IBM Culture
IBM -- Maintaining Culture
IBM was able to maintain its corporate culture for many years in the midst of an every changing environment. This paper explores how IBM was able to do so.
IBM serves as a prime example for many organizations who wish for create a corporate culture that endures. The organization was able to embed a corporate culture that was able to withstand the pressures that are created by a dynamic and rapidly changing global business environment. Not only was IBM able to keep its sole throughout the changes, so to speak, but it was also able to leverage its culture to tackle the emerging dilemmas that it faced in the wake of globalization. With nearly half a million employees this was not an easy task either. The culture that IBM was able to sustain definitely had its access to state of the art technology. This allowed for IBM to collaborate and disseminate information on an unprecedented basis. However, technology is only a tool, and IBM's collaboration and information sharing was only as good as the information being shared.
Sam Palmisanso in 2002, IBMs chief executive officer, realized that the command and control culture would not work in a twenty first century business environment (George, 2012). As a result, he led a seminar of roughly half a million employees that was interactive. As a result of the conference, the IBM employees decided that humility and openness, patience and a long-term view, directness, and pragmatism were vital to the organization and could serve as the bedrock of the future of the organization. The quote that can best describe this event is summed up in this passage:
"The old model of the heroic superman is increasingly archaic. The most active and successful leaders today see themselves as part of the global community and peer groups. They listen as well as they speak. Never confuse charisma with leadership. The first job of a leader is to enable an organization to survive without him or her. The key to that is to build a sustainable culture." (George, 2012)

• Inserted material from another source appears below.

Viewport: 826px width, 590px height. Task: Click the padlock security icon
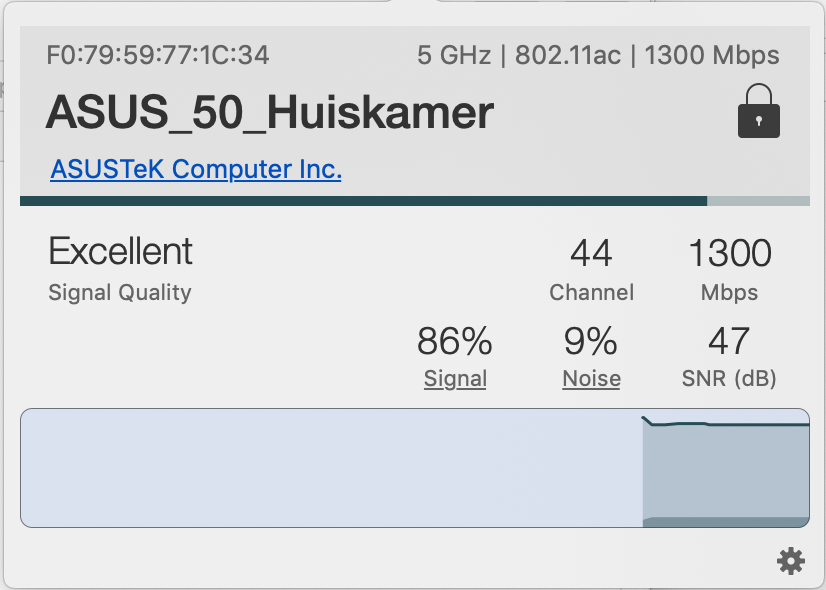[759, 111]
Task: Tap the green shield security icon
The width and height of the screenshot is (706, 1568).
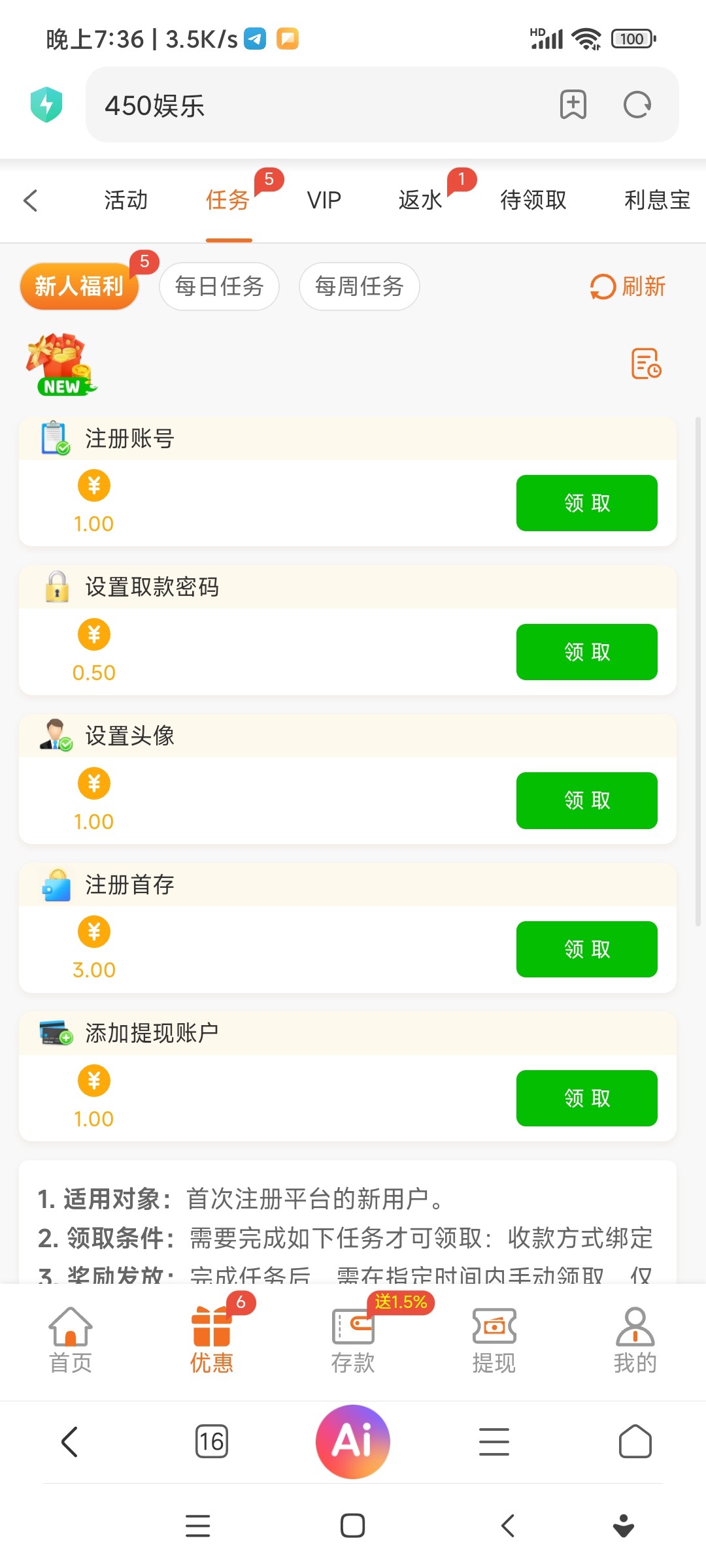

Culture can often be thought of as either a top down or bottom up process; sometimes these two forces work against each other until some kind of equilibrium is reached. IBM's success is undoubtedly due to the fact that the organization was able to blend these two perspectives in a harmonious way. Information and communication technology (ICT) has experienced a rapid growth spurt in the latter half of last century. In fact, in every cellular phone, every MP3 player, and even some washing machines now have more computing capacity than the navigation computer that is still used to fly the space shuttle (Jetter & Neus, 2009). Modern society plays by a new and constantly evolving set of metrics that cannot be inherited from the previous generation.